Task brief
From the line containing "Privacy Policy (88, 721)" through the last line of the records, print every line exactly and nothing more.
BEGIN Task input
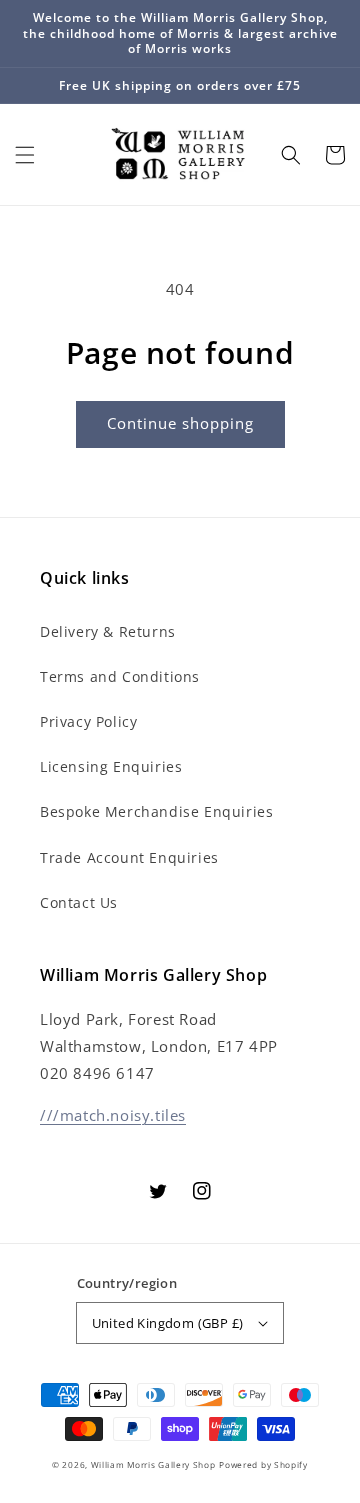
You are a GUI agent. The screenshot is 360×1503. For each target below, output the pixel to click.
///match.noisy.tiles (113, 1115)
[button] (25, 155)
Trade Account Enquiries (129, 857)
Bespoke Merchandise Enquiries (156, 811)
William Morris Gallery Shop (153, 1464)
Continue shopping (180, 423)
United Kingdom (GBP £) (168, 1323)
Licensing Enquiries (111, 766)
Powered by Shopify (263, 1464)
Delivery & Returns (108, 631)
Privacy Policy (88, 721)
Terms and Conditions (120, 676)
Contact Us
END Task input
Response area
Privacy Policy (88, 721)
Terms and Conditions (120, 676)
Contact Us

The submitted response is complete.